Reproduce the listing lines from the one containing "Where should I click to: Open" to the one containing "I will pos(313,1529).", including both of those lines.

— Records for processing —
-- Begin --

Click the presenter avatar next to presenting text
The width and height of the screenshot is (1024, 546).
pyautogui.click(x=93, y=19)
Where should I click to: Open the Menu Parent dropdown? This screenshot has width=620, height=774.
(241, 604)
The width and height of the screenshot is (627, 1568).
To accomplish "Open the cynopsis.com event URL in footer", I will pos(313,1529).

-- End --
-- Begin --

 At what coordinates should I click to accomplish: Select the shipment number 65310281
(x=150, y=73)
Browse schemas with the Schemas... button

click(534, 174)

-- End --
-- Begin --

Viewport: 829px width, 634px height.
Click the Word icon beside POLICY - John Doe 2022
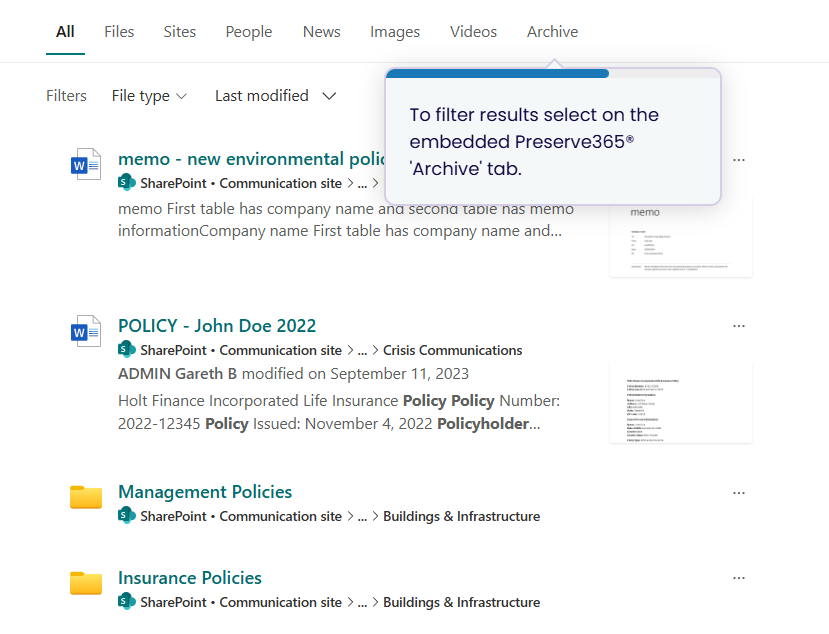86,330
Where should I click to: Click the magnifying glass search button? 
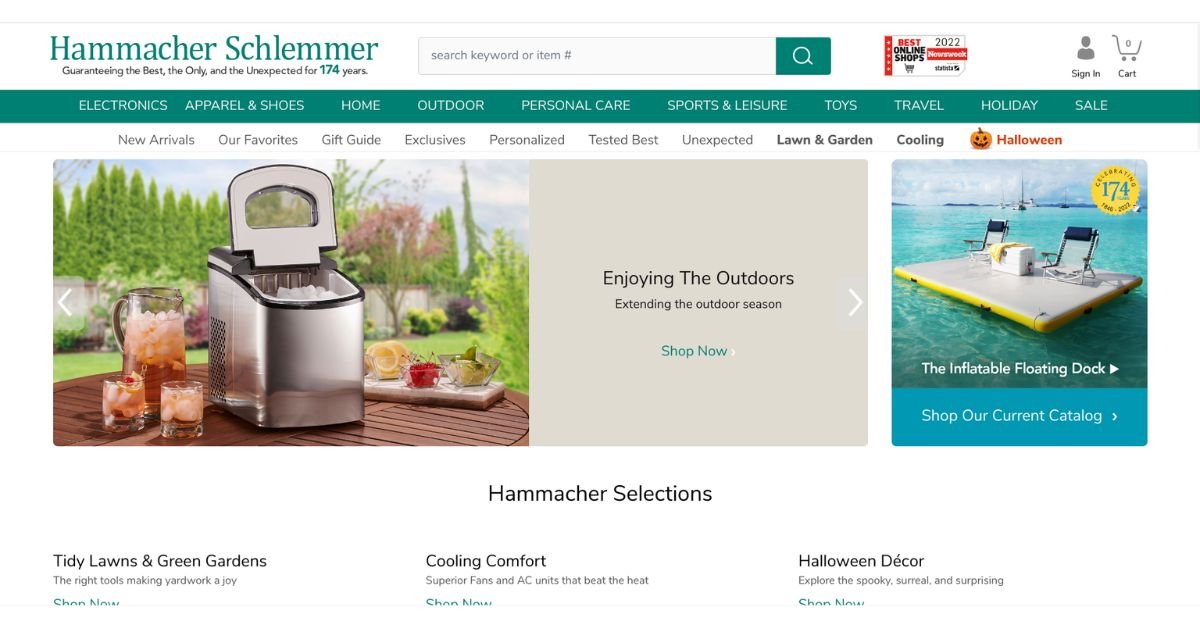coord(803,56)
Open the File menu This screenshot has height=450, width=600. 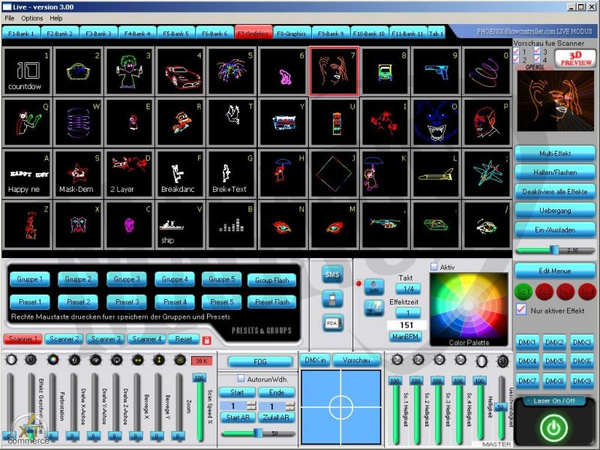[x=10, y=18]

-- End --

— Output for this exercise —
Where should I click to: Open the Menu Parent dropdown? This screenshot has width=620, height=774.
(241, 604)
The width and height of the screenshot is (627, 1568).
To accomplish "Open the cynopsis.com event URL in footer", I will pos(313,1529).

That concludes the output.